Most people are aware of three states of matter: solid, liquid and gas.

However, there is a fourth state of matter that makes up almost the entire visible universe. It is an exciting and relatively new field of science that holds unlimited potential in many real-life applications.

Plasma is a superheated ionized gas. It is so hot that electrons are removed from the substance, ending up with a soup of flowing electrons, ions and neutral atoms (for partially ionized plasmas). The sun, for example, is a big ball of plasma!

Three researchers talking

From the left: Dr. Steve Williams, visiting graduate student Pubuduni Ekanayaka and Dr. Saikat Chakraborty Thakur assemble a vacuumcompatible viewport to be attached to the Magnetized Dusty Plasma eXperiment (MDPX).

Since matter is heated to such an extreme temperature, in the lab it must be safely maintained with a specially designed and configured device.

Auburn University’s Department of Physics is one of the foremost leading research centers in the world for plasma, thanks to its Magnetized Plasma Research Lab (MPRL).

Conducting research in plasma physics has created collaborations with faculty from the University of Iowa and the University of California – San Diego as well as brought researchers around the world to conduct experiments on the unique Magnetized Dusty Plasma Experiment (MDPX).

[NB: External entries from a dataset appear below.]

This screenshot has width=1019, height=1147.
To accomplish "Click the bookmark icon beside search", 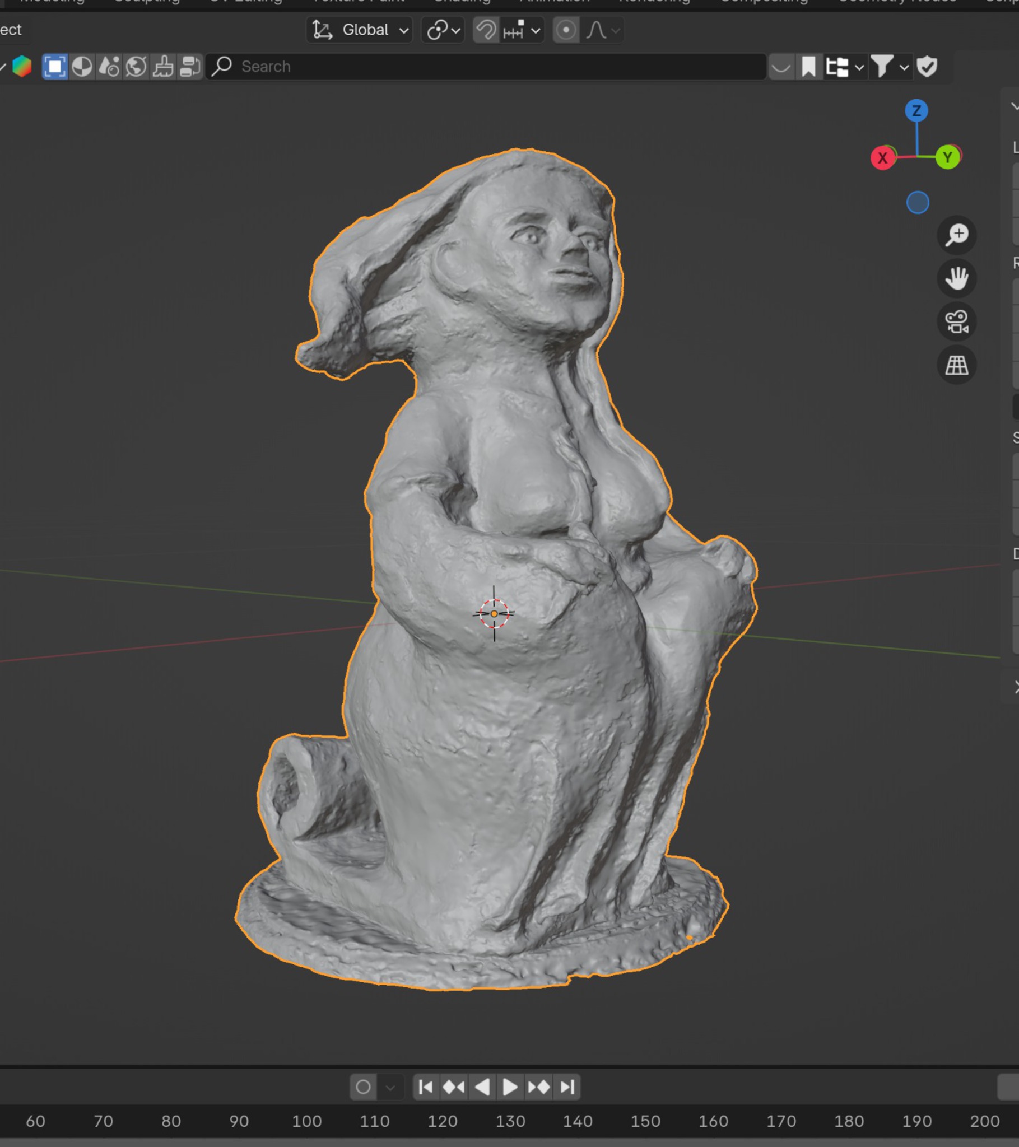I will (x=808, y=67).
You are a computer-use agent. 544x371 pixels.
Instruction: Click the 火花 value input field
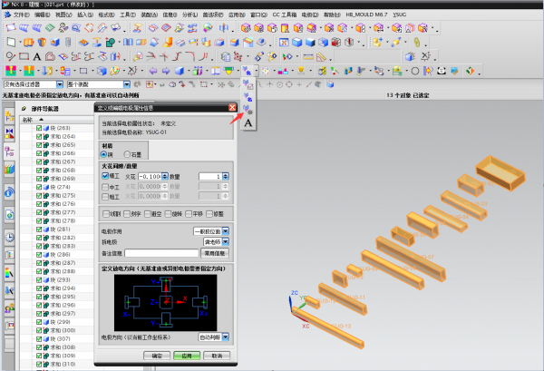coord(150,176)
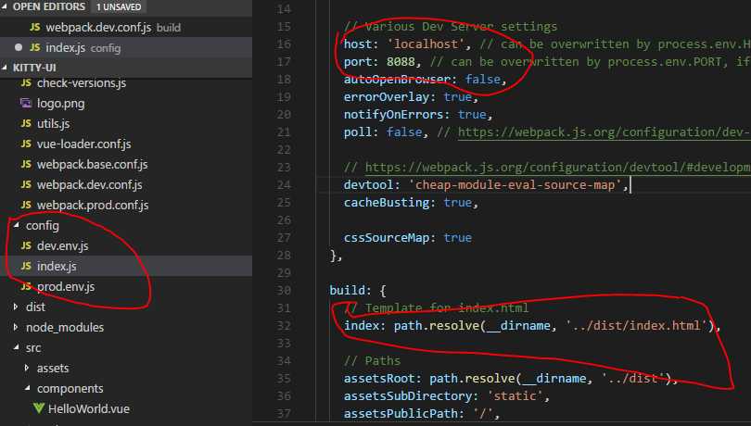This screenshot has height=426, width=751.
Task: Click the image icon of logo.png
Action: tap(26, 104)
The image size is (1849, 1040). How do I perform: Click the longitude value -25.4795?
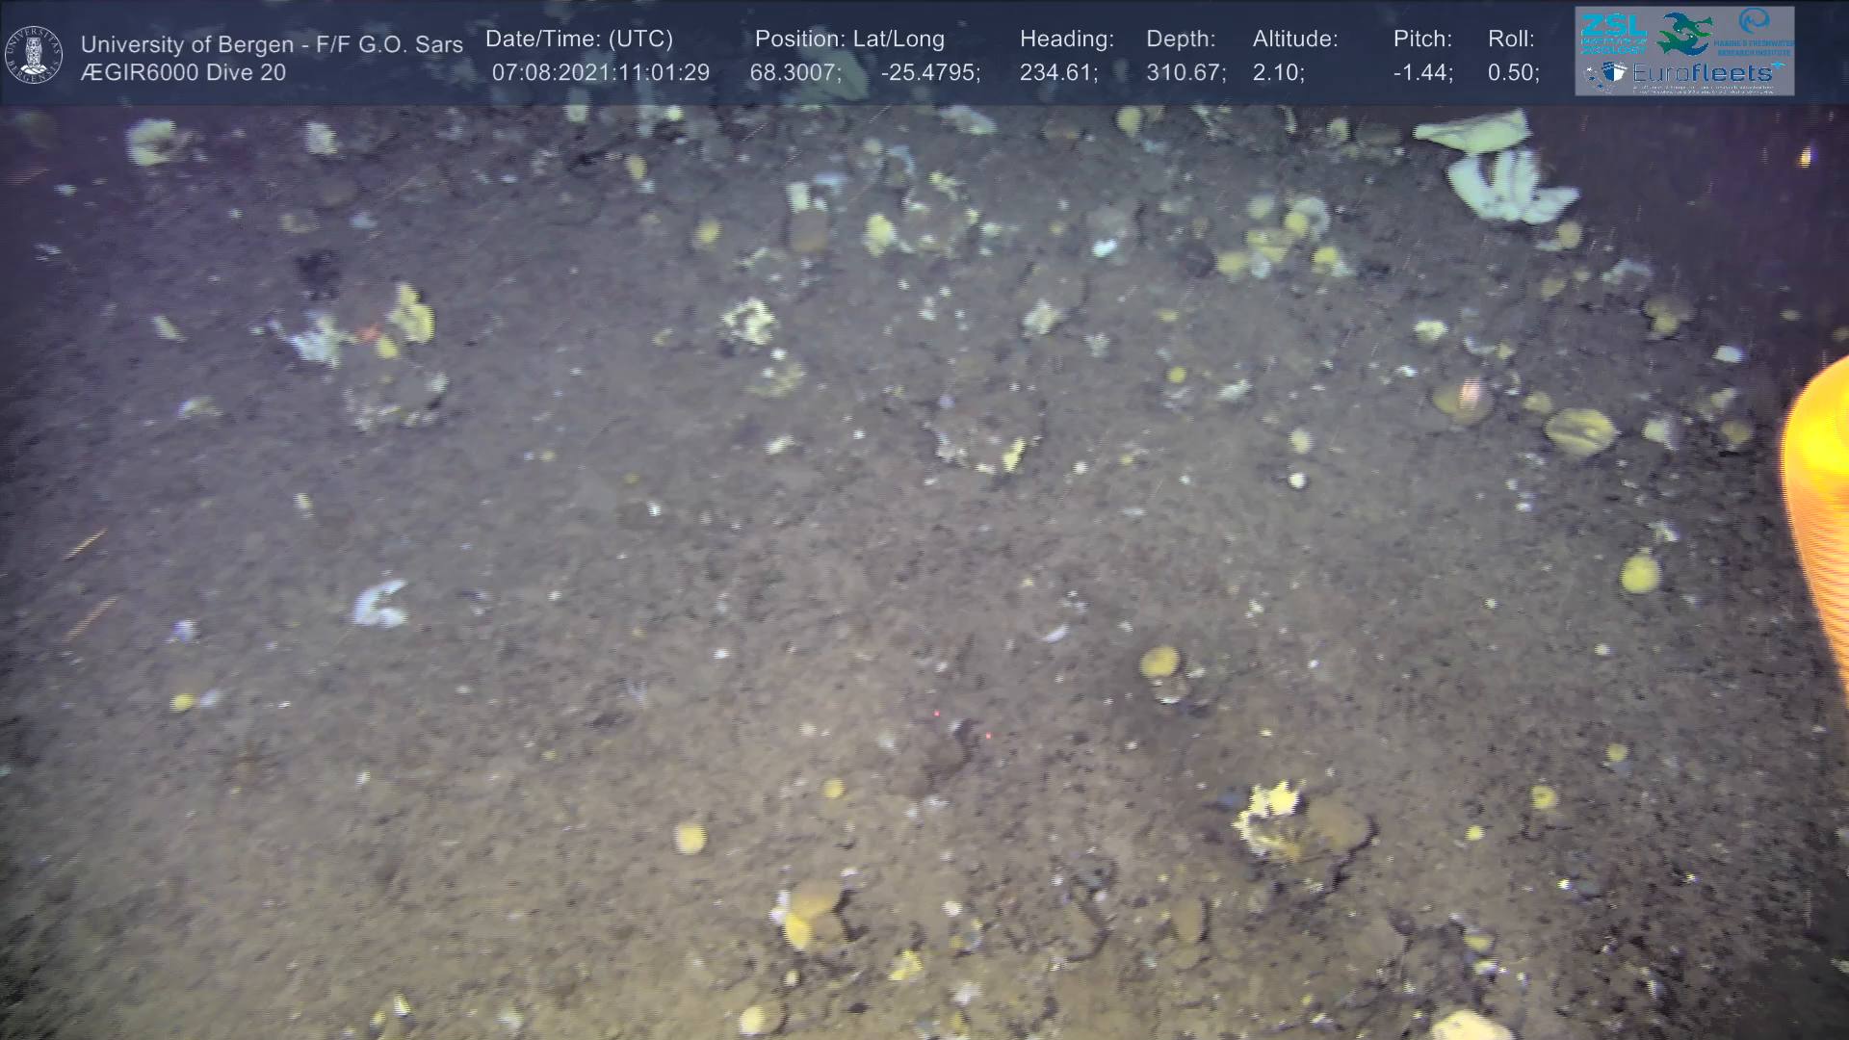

The MDPX is a giant superconducting magnet with a chamber for the plasma that controls this incredibly hot fourth state of matter for researchers to conduct in-depth studies. In addition, dusty plasmas contain suspended particles. The tails of comets and the rings of Saturn are examples of dusty plasmas in space. Even the devices where cell phones are manufactured contain dusty plasma.

Since 2014, this rare device has been configured for specific experiments with the flexibility of the needs of the research project where plasmas can be formed, and microscopic dust can be added while being exposed to super high magnetic fields — up to 80,000 times stronger than Earth’s magnetic field. Cameras provide detailed photos of the dusty plasmas during the experiments for researchers to analyze and deduce invaluable information.

“MDPX is a unique plasma device in the U.S. Devices around the world with similar capabilities are extremely limited,” said Dr. Saikat Chakraborty Thakur, research assistant professor and the principal investigator for a National Science Foundation award in partnership with Mississippi State University (MSU) granted in 2023. AU received $300,909 of this collaborative project, while MSU received $357,868.

Normally, dust settles close to the electrodes. “In collaboration with Professor Chuji Wang Wang at MSU, we are working on a new technique called optical trapping, where we use lasers and sophisticated optics to trap these dust particles in plasmas anywhere inside the MDPX chamber,” Dr. Chakraborty Thakur said.

Dr. Chakraborty Thakur is also a part of another collaboration that won a recent award of $748,280 from NASA, led by Innovative Aerospace Inc., to support research in lunar dust mitigation techniques for future human missions to the moon.

“We are coming up with strategies to remove the complex lunar shard-like dust through simulations based on Earth conditions which we will experimentally validate at Auburn, before doing simulations of the environment on the moon,” said Cameron Royer, lab manager in the MDPX laboratory.

The lab has built specialized devices that can introduce lunar dust to complicated structures and investigate different mitigation strategies.

“At Auburn, we are pushing boundaries on research on lunar dust particles, in partnership with Thomas Stapleton of Innovative Aerospacein Massachusetts, that impact research applicable to the safety ofspacesuits for astronauts and even future space tourism and Mars missions,” said Royer.